Opinião
Letras | Irene Simões (2025), O Lugar dos Dias Felizes e outras histórias OU abrir a memória aprisionada
Ler este livro é abrir janelas outras… não será suficiente; porém toda (só?) a criação artística ilumina a escuridão
Depois do Faz de Conta de Gente Feliz (2017), voltei a Irene Simões [IS] e ao recente livro de contos O Lugar dos Dias Felizes e outras histórias, apresentado o mês passado na dinâmica sala cultural da BM de Leiria ALV. Viagens à volta da felicidade (ou a memória que dela sobra aprisionada) – eis o leitmotiv que acompanha a autora, reiteradamente ligada à numerologia do infinito, com as oito narrativas enunciadas por 8 narradores diferentes (ou oscilantes) em 8 espaços muito variados.
O conto de abertura – “O lugar dos dias Felizes” – que batiza a coletânea, é uma trágica reflexão de um ensimesmado narrador autobiográfico que regista (em monólogo interior), seguindo os ziguezagues da memória, o seu passado em Alepo, antes do horror que a morte do pássaro verde simboliza. A surpresa da escrita poética revela-nos, só no fim da história, o nome do narrador Abdhul e Sara, a sua mulher, a lamentar a morte do pássaro verde – qual coro clássico das tragédias gregas: no acampamento, quando a morte suplanta qualquer esperança, até o passado mais banal se transforma no lugar da felicidade.
“O engodo”, através dum ágil dramatismo, mostra um sr. Alberto, utente de um lar de idosos, a quem a cuidadora/auxiliar recusa o prato de bacalhau cozido em função das regras nutricionais e salutares da instituição, enquanto revela os sonhos do passado familiar feliz e as incongruências de uma memória em processo de corrosão/fuga até ao desmaio/morte do final.
Em “A roseira de Alexandria”, talvez o conto mais próximo do classicismo e da desenvoltura da novela, o narrador de 3.ª pessoa conta a alquimia das férias da jovem Aurora em casa da avó (Maria Cândida), na pequena aldeia beirã. A aprendizagem da poda dos braços da roseira de Alexandria, as associações e os laços familiares com a vegetação são o motor do desenrolar do tempo, que transplantam a jovem estudante de objeto contado em narradora da sua própria história – “Trouxe uma haste comigo. Plantei-a, cresce e floresce também no jardim da minha casa” (opus cit., p. 51) – e a faz transitar para o próximo conto, “A casa dos abraços”, de novo como personagem-criança, testemunha da construção da avó como mulher forte e dos condicionalismos da vida rural no Portugal do início do séc. XX, desde a trágica queda-incapacitante do avô até à sobrevivência da família, de novo na 1.ª pessoa da voz intrometida no final: “E eu Aurora, tua neta muito amada me confesso também.” (p. 62)

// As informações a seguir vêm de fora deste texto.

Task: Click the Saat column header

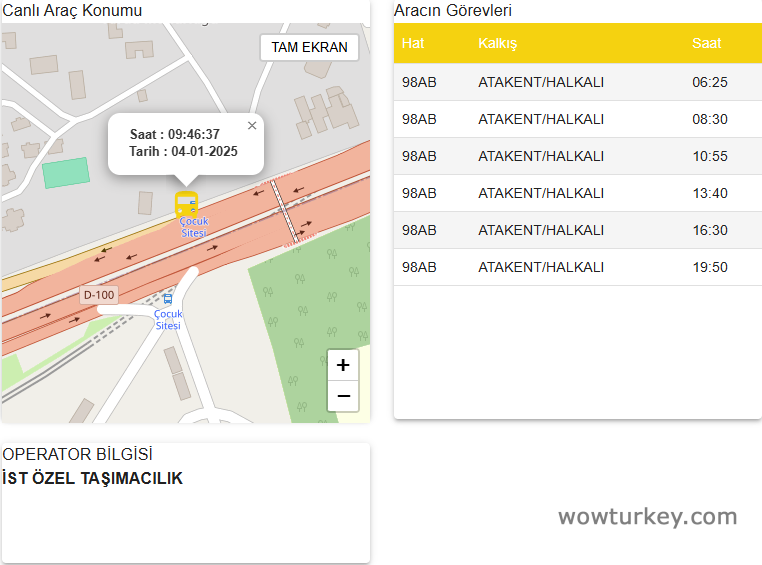Action: (705, 44)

“O rapaz que comia Granola” é um apontamento epistolar/diarístico/reflexivo da professora aos seus alunos, em especial ao que desafia o sistema, dando a ver/ler os sofrimentos circunstanciais que levam o adolescente a fechar-se em si mesmo e a querer ‘não ser nada’ (“Não conhecemos nunca o mais importante, leio nos teus lábios serrados [sic]”, p. 67), tal como a escola se enclausura nas repetições lassas e anacrónicas da tradição. O acidente de mota seria o fechamento da história do João; porém, a esperança do lugar do futuro da juventude abre a janela.

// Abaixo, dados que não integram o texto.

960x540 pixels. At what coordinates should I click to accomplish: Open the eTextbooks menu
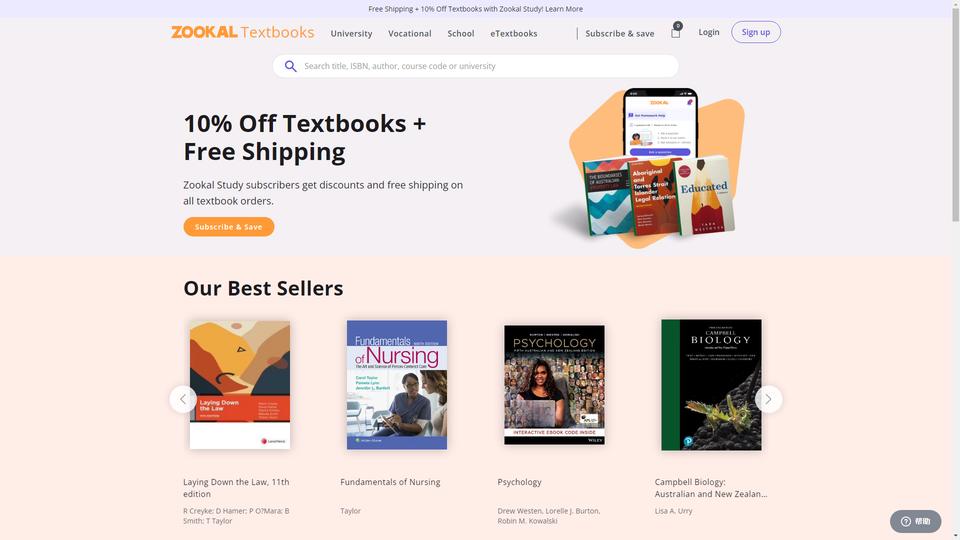pos(514,34)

Em “Os ouvidos do senhor Dao” (antecedido por uma epígrafe de Confúcio) volta-se à oscilação entre a omnisciência da história de Dao e o relato na 1.ª pessoa da própria narrativa daquele que procura a filosofia da aceitação do corpo, em Hanói: “Aprisionadas, as emoções negativas causariam um desgaste tão grande como uma pequena gota de água a cair ininterruptamente num pedaço de pedra, só percetível aos homens que sabem ouvir.” (p. 94). “Pedra de Lume” é a história da menina-mulher cabo-verdiana, entre a ilha do Sal e Lisboa, à procura da sua identidade, por entre o caos de ciúmes e traições dos relacionamentos familiares que a condicionam. “Todos os dias o senhor Cândido” é o relato distanciado da transformação de vida da personagem da velocidade até à lentidão, “[…] uma sensação absolutamente agradável, quase uma alegria, uma coisa boa que ele não experimentara há muito e de que ainda tinha medo.” (p. 124)

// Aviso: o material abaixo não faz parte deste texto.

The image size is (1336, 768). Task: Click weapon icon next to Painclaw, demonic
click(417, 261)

O poema de Alberto Caeiro e o de Jacques Prévert, que abrem o ‘jogo da escrita’ de IS, revelam-nos os seus pertences culturais – a abertura da memória aprisionada é lenta como o reconhecimento dos dias felizes. Seja qual for o lugar em que nos encontremos: do mais violento ao mais calmo, no global mundo que nos coube como casa. Ler este livro é abrir janelas outras… não será suficiente; porém toda (só?) a criação artística ilumina a escuridão. Pássaro verde a voar na mestria da sensibilidade e técnica narrativa aprimorada e feliz: o passado dá frutos no futuro.